Thursday, September 16, 2010

Protect Us

I just read an article (http://www.aolnews.com/health/article/your-kids-buy-e-cigs-do-you-know-whats-in-them/19633977?test=latestnews) on E-cigs.  I had never heard about them before, but apparently they are a new trend.

 
There is a lot of buzz about regulating them, like most things.  The more I read how this spokesman or that for various foundations and campaigns to protect us from ourselves wanted the government to step in and regulate these things, the more grumpy I got.

Why did I get grumpy you ask...because there are so many little campaigns trying to get us to beg the government to protect us from ourselves.  The worst ones are some that want to protect children from various things. 

I have three main problems with the "Protect us from Ourselves" crowd's push for government regulation.

1. Regulation doesn't work.  Whether it is cigarettes, R rated movies, alcohol, mortgages, prescription drugs, or anything else, it just doesn't have much impact.  Regulations are a bunch of legalistic words written on paper stored in some regulation library.  The average person wouldn't understand the meaning if they read them, and those that can understand (lawyers and politicians...pretty much one in the same these days) immediately set to work on figuring out where the loopholes are (usually put there by these same people).

2. Because regulations don't work, they become too broad in an effort to make them work.  The problem with this is it is self-defeating.  As the regulations over-reach in an attempt to be effective they interfere with activities that were not the target of the original regulation.  This can either cause certain unrelated liberties to be sacrificed (if the regulation is enforced) or further degrade it's effectiveness as people reject it (if it is not enforced).  Those who reject the regulation (gun laws are great examples) ignore them, leaving only those who would have likely exercised good sense to begin with obeying the regulation.  The net effect is usually null if not negative.

3. Regulation cost money.  The cost is hard to measure because it is not just the cost of the bureaucracy it creates (which is usually significant and endless), but also the cost on the free market and the burden of obedience.  Having worked for a top 10 mortgage company I can tell you that the cost to mortgage comapanies related to compliance with regulations is huge.  All that cost impact dividends to investors, inflates the cost of services to customers, and reduces the number of employees the company can afford to have.

So why do we have so many regulations if they are such a bad idea?  Fear and the desire to control others instead of convincing them to change behavior with reason.  Somewhere along the way the idea that our government was responsible for making life fair for all meant forcing certain behaviors on certain citizens.  It works something like this:

  1. I think drinking alcohol is bad, so I don't drink it. 
  2. I see a drunk and don't like how I feel when I see a drunk. 
  3. I tell the drunk that drinking alcohol is a bad idea. 
  4. The drunk ignores me and drinks anyway.
  5. I work with other who are like minded to educate all on the evils of alcohol.
  6. The drunk ignores me and drinks anyway.
  7. We boycott store that sell alcohol.
  8. Some stores stop selling alcohol.
  9. The stores that do sell it have greater profits on alcohol because of less competition.
  10. The drunk ignores me and drinks anyway.
  11. We go to the government to have alcohol regulated (abolition in this case).
  12. Politicians resist (the like a good drink every now and then).
  13. We remind them that they will need to re-elected (and we vote, but the drunk won't).
  14. Politicians protect their careers by passing a law regulating alcohol.
  15. Gangsters bootleg alcohol and sell it on the black market making huge profits.
  16. The drunk ignores me and drinks anyway.
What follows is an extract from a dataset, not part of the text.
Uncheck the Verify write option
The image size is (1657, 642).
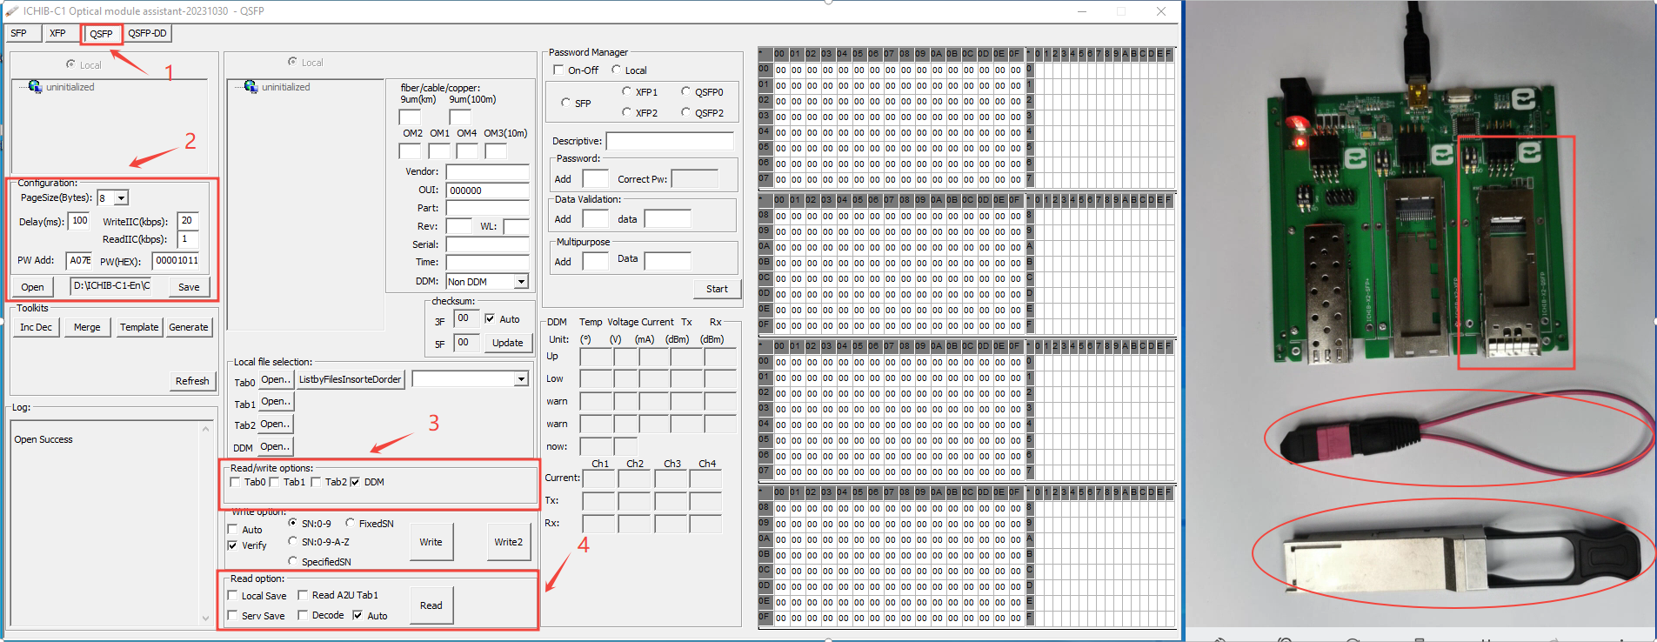click(233, 545)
 Whether it is alcohol, guns, cigarettes, R rated movies, prescription drugs, alternative medical treatment, or most anything else, regulation is not effective.  In the end regulation serves to increase the size and expense of our bloated government while needlessly reducing the liberties of people who would have acted responsible in the first place.
 
Now that regulation has turned into a revenue generating system for the government it will be hard to remove.  Take driving for instance.  The constitution says we have a right to free travel, but some thought to regulate that free travel in many ways.  Now the government has a revenue stream from the requirement to have a drivers license in order to drive and speed limit regulations.  This is how we have gotten so many layers of regulation.
 
The worst part is how it has changed the way we think.  Our founding fathers did not risk everything for the right to have the government regulate every aspect of our lives.  Just the opposite is true, they risked all to remove regulation and establish personal liberty.  It is true that for there to be civilization, there must be some sacrifice of absolute personal liberty, but if you read the writings of our founding fathers they warn of the certain doom of personal liberty by taking the very path we have chosen.  Regulation removes the larger part of personal responsibility and give it, along with the attached liberty, to the government.  This has gone on long enough that we expect the government to limit our choices for our own good.  Those who have no self-control or discipline may think this beneficial, but it is a theft of liberty, and nothing more, to those of us who would be responsible for ourselves.